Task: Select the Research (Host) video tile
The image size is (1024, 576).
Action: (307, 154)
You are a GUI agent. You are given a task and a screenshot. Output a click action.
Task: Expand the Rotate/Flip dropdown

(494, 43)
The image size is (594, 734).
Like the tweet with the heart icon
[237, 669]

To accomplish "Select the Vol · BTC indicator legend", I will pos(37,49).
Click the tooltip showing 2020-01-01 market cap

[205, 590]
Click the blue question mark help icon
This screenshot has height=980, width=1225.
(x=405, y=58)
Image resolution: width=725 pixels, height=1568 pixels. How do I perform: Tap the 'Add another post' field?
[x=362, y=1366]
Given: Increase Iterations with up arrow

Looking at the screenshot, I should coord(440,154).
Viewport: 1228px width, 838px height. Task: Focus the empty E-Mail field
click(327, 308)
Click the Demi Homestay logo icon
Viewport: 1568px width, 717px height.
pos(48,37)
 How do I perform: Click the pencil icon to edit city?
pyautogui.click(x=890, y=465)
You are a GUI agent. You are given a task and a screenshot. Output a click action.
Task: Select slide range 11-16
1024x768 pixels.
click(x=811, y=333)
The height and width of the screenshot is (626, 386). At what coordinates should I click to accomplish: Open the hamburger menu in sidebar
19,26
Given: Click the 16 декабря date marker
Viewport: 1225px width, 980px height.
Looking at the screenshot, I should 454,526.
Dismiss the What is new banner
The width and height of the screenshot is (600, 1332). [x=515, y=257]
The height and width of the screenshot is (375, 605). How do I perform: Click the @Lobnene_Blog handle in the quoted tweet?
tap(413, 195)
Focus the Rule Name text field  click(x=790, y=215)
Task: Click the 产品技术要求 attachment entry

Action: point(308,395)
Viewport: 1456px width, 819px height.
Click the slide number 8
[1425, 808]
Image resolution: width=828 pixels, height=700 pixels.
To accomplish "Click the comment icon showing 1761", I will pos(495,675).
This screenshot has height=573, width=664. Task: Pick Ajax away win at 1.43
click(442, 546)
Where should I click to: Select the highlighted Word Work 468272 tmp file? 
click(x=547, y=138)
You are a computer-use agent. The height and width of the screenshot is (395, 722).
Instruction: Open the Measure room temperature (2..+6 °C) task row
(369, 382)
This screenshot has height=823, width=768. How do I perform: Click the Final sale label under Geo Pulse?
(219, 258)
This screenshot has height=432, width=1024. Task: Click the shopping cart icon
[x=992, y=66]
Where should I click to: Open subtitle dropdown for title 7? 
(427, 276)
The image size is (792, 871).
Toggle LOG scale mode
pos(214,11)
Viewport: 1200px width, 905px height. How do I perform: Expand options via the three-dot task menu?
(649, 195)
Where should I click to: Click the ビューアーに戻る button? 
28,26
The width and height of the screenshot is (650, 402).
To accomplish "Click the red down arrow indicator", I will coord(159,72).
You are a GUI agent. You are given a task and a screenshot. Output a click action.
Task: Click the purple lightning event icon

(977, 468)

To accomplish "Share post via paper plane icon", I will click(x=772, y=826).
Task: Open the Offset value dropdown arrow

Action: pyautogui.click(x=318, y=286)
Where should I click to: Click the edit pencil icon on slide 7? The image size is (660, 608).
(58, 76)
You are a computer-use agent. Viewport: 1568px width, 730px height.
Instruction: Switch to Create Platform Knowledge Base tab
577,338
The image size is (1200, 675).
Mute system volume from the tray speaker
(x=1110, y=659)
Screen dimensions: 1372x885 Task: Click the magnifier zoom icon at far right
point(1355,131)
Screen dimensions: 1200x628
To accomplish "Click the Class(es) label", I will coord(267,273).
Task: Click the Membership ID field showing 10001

### Work to complete
Give the data again, unchanged in every line.

### Answer box
Task: Select the Research (Host) video tile
The image size is (1024, 576).
Action: (307, 154)
You are a GUI agent. You are given a task and a screenshot. Output a click action.
Task: Expand the Rotate/Flip dropdown

(494, 43)
The image size is (594, 734).
Like the tweet with the heart icon
[237, 669]

To accomplish "Select the Vol · BTC indicator legend", I will pos(37,49).
Click the tooltip showing 2020-01-01 market cap

[205, 590]
Click the blue question mark help icon
This screenshot has height=980, width=1225.
(x=405, y=58)
Image resolution: width=725 pixels, height=1568 pixels. How do I perform: Tap the 'Add another post' field?
[x=362, y=1366]
Given: Increase Iterations with up arrow

Looking at the screenshot, I should coord(440,154).
Viewport: 1228px width, 838px height. Task: Focus the empty E-Mail field
click(327, 308)
Click the Demi Homestay logo icon
Viewport: 1568px width, 717px height.
pos(48,37)
 How do I perform: Click the pencil icon to edit city?
pyautogui.click(x=890, y=465)
You are a GUI agent. You are given a task and a screenshot. Output a click action.
Task: Select slide range 11-16
1024x768 pixels.
click(x=811, y=333)
The height and width of the screenshot is (626, 386). At what coordinates should I click to accomplish: Open the hamburger menu in sidebar
19,26
Given: Click the 16 декабря date marker
Viewport: 1225px width, 980px height.
Looking at the screenshot, I should 454,526.
Dismiss the What is new banner
The width and height of the screenshot is (600, 1332). [x=515, y=257]
The height and width of the screenshot is (375, 605). How do I perform: Click the @Lobnene_Blog handle in the quoted tweet?
tap(413, 195)
Focus the Rule Name text field  click(x=790, y=215)
Task: Click the 产品技术要求 attachment entry

Action: point(308,395)
Viewport: 1456px width, 819px height.
Click the slide number 8
[1425, 808]
Image resolution: width=828 pixels, height=700 pixels.
To accomplish "Click the comment icon showing 1761", I will pos(495,675).
This screenshot has height=573, width=664. Task: Pick Ajax away win at 1.43
click(442, 546)
Where should I click to: Select the highlighted Word Work 468272 tmp file? 
click(x=547, y=138)
You are a computer-use agent. The height and width of the screenshot is (395, 722).
Instruction: Open the Measure room temperature (2..+6 °C) task row
(369, 382)
This screenshot has height=823, width=768. How do I perform: Click the Final sale label under Geo Pulse?
(219, 258)
This screenshot has height=432, width=1024. Task: Click the shopping cart icon
[x=992, y=66]
Where should I click to: Open subtitle dropdown for title 7? 
(427, 276)
The image size is (792, 871).
Toggle LOG scale mode
pos(214,11)
Viewport: 1200px width, 905px height. How do I perform: Expand options via the three-dot task menu?
(649, 195)
Where should I click to: Click the ビューアーに戻る button? 
28,26
The width and height of the screenshot is (650, 402).
To accomplish "Click the red down arrow indicator", I will coord(159,72).
You are a GUI agent. You are given a task and a screenshot. Output a click action.
Task: Click the purple lightning event icon

(977, 468)

To accomplish "Share post via paper plane icon", I will click(x=772, y=826).
Task: Open the Offset value dropdown arrow

Action: pyautogui.click(x=318, y=286)
Where should I click to: Click the edit pencil icon on slide 7? The image size is (660, 608).
(58, 76)
You are a computer-use agent. Viewport: 1568px width, 730px height.
Instruction: Switch to Create Platform Knowledge Base tab
577,338
The image size is (1200, 675).
Mute system volume from the tray speaker
(x=1110, y=659)
Screen dimensions: 1372x885 Task: Click the magnifier zoom icon at far right
point(1355,131)
Screen dimensions: 1200x628
To accomplish "Click the Class(es) label", I will coord(267,273).
Task: Click the Membership ID field showing 10001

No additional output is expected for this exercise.